Information: Begin

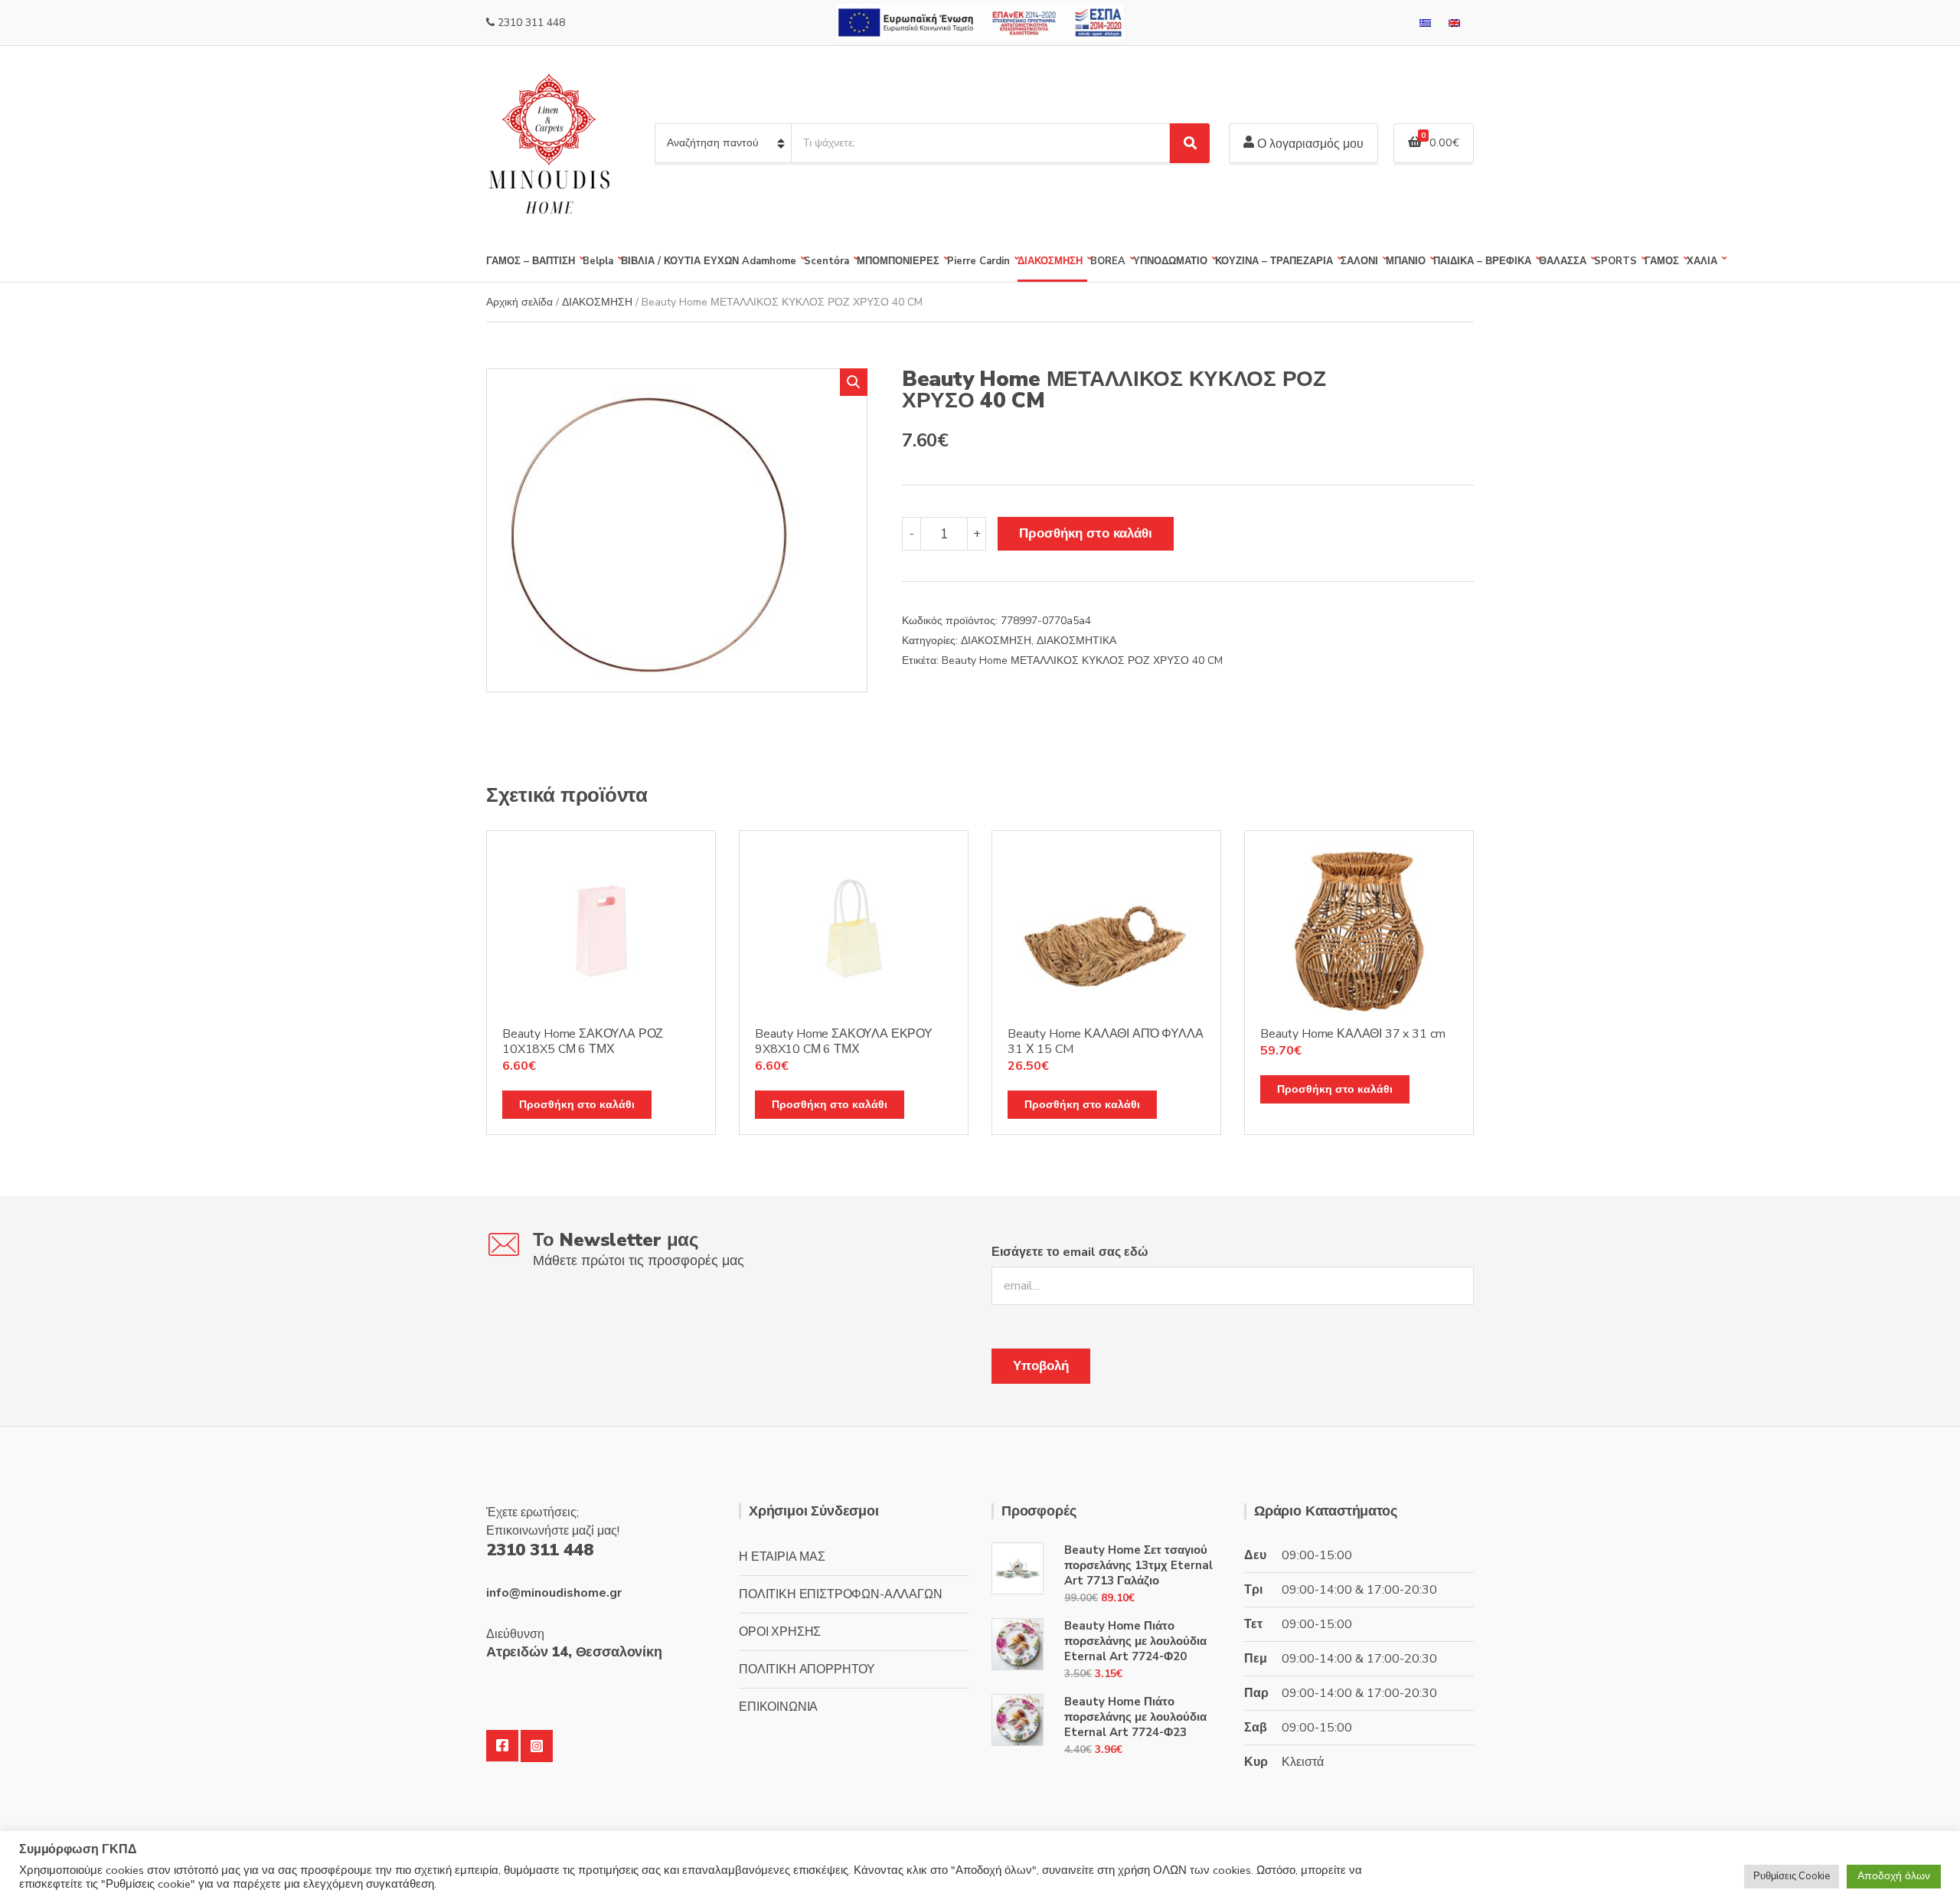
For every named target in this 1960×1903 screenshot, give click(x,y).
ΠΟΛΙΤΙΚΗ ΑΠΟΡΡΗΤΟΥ (807, 1669)
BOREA (1107, 261)
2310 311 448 (531, 22)
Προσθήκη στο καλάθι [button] (577, 1104)
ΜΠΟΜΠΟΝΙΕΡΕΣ (898, 261)
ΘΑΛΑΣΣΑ (1562, 261)
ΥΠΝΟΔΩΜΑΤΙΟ (1170, 261)
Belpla (598, 261)
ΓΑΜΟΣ (1662, 261)
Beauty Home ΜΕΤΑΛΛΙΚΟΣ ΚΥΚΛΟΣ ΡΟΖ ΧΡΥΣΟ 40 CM (1082, 660)
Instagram (537, 1746)
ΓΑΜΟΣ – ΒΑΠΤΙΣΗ (530, 261)
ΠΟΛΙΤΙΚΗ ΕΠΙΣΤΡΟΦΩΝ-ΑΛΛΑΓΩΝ (840, 1594)
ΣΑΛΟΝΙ (1359, 261)
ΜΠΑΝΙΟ (1406, 261)
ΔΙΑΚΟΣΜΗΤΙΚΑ (1076, 640)
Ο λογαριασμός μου (1309, 144)
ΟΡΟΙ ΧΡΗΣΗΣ (780, 1631)
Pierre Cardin (978, 261)
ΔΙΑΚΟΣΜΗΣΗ (1050, 261)
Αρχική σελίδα (519, 302)
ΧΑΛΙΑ (1702, 261)
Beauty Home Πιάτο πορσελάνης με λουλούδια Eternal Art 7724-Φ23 (1135, 1717)
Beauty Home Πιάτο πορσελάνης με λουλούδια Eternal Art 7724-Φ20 (1135, 1641)
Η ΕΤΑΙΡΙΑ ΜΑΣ (782, 1556)
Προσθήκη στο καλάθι (1085, 533)
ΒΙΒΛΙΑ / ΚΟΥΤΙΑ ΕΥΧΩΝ (680, 261)
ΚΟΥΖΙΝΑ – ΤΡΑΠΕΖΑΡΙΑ (1274, 261)
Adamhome (769, 261)
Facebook (502, 1746)
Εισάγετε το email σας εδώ (1069, 1252)
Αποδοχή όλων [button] (1893, 1876)
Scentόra (826, 261)
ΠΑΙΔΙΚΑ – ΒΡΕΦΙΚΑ (1482, 261)
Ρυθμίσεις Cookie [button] (1791, 1876)
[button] (853, 382)
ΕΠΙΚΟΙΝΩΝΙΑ (778, 1707)
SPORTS (1615, 261)
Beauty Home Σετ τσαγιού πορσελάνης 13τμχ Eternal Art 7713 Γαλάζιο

Information: End

Filter the records above down to the lines containing "πορσελάνης".

Beauty Home Πιάτο πορσελάνης με λουλούδια Eternal Art 7724-Φ23 (1135, 1717)
Beauty Home Πιάτο πορσελάνης με λουλούδια Eternal Art 7724-Φ20 (1135, 1641)
Beauty Home Σετ τσαγιού πορσελάνης 13τμχ Eternal Art 7713 Γαλάζιο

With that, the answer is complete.